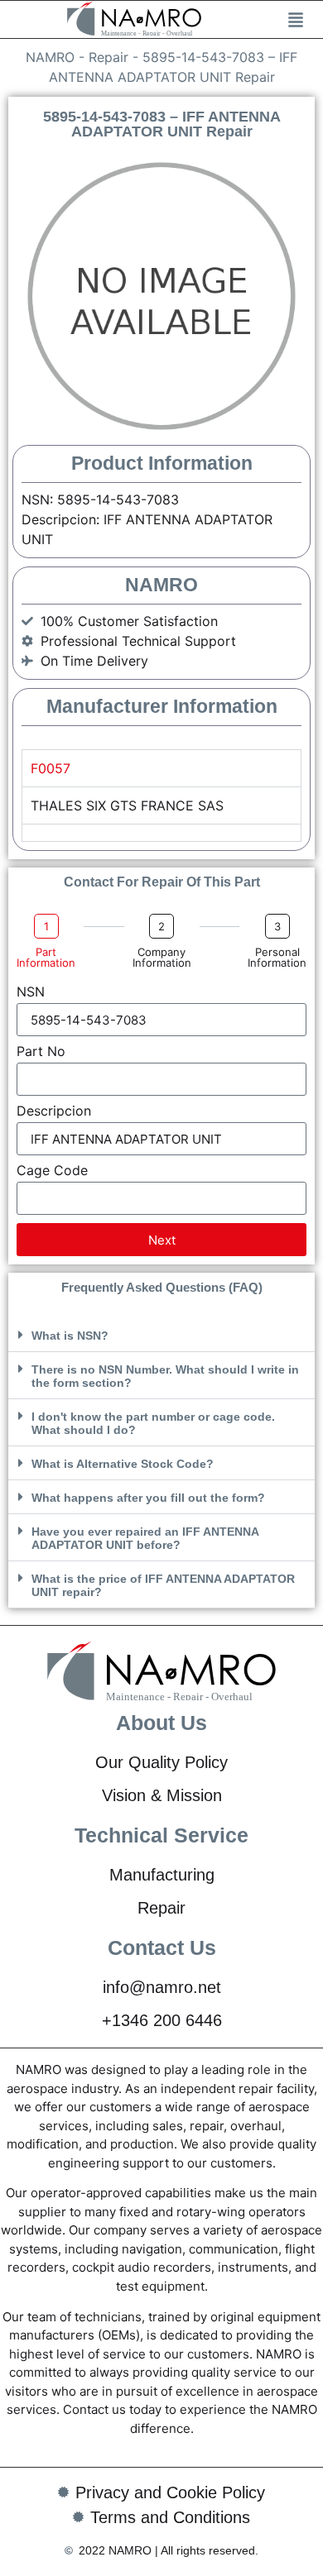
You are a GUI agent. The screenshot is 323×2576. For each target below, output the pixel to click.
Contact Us (162, 1947)
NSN (31, 992)
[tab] (161, 832)
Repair (108, 57)
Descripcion (54, 1111)
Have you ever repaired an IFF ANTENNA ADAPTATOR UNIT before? (144, 1538)
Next (162, 1240)
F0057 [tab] (50, 768)
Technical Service (161, 1835)
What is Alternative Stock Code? (122, 1463)
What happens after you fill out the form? (148, 1497)
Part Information (46, 957)
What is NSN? (69, 1335)
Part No (41, 1051)
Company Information (162, 957)
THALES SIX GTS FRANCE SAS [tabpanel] (127, 805)
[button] (161, 1335)
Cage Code (52, 1171)
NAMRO (50, 57)
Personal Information (277, 957)
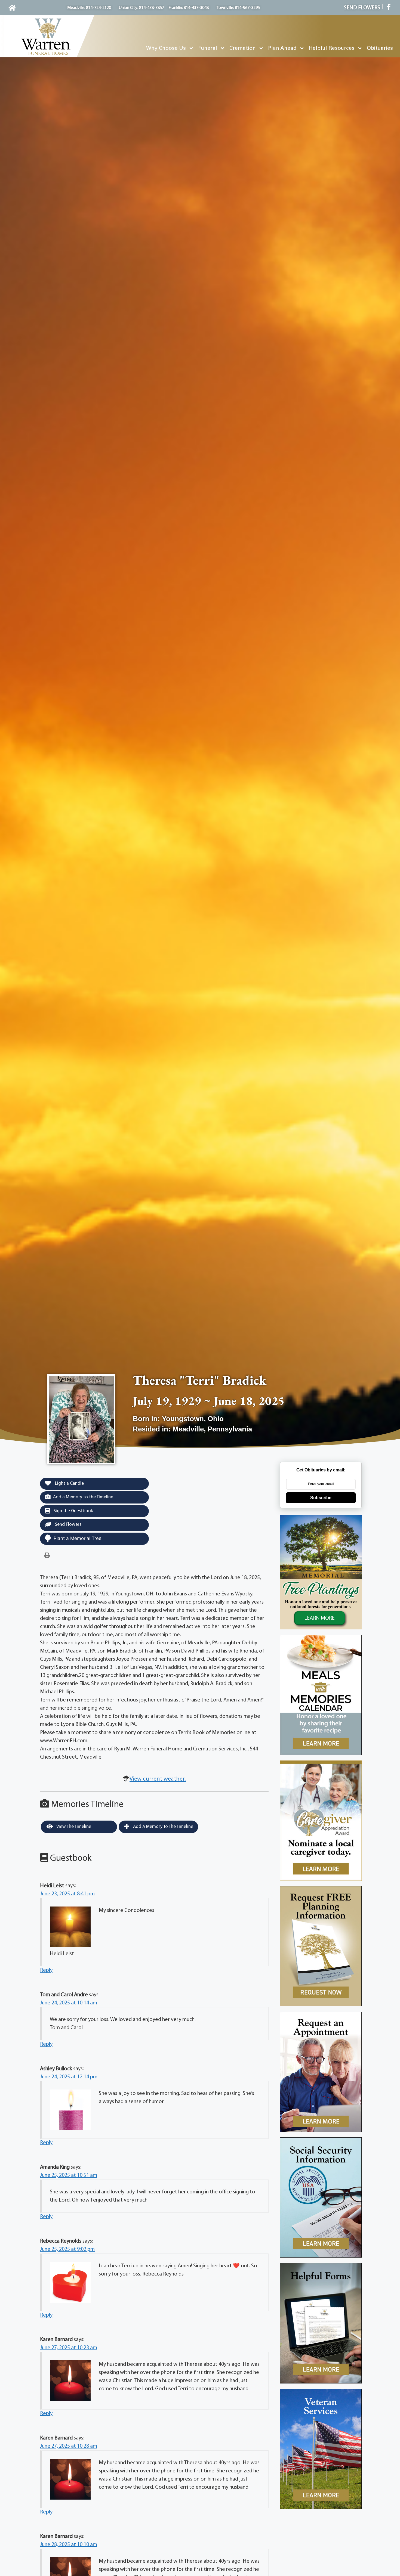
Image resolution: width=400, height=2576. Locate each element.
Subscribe (320, 1497)
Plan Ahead (282, 48)
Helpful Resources (332, 48)
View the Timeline (73, 1826)
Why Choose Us (166, 48)
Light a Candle (69, 1483)
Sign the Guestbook (73, 1511)
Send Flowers (67, 1524)
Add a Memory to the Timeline (83, 1497)
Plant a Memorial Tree (77, 1538)
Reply (46, 1970)
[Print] (47, 1555)
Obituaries (380, 48)
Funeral (207, 48)
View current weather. (158, 1779)
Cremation (242, 48)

════════════════

-- Work item --
For every line in the data above that holds "What", return the line itself.

-- Written response --
What is Alternative Stock Code? (122, 1463)
What happens after you fill out the form? (148, 1497)
What is NSN? (69, 1335)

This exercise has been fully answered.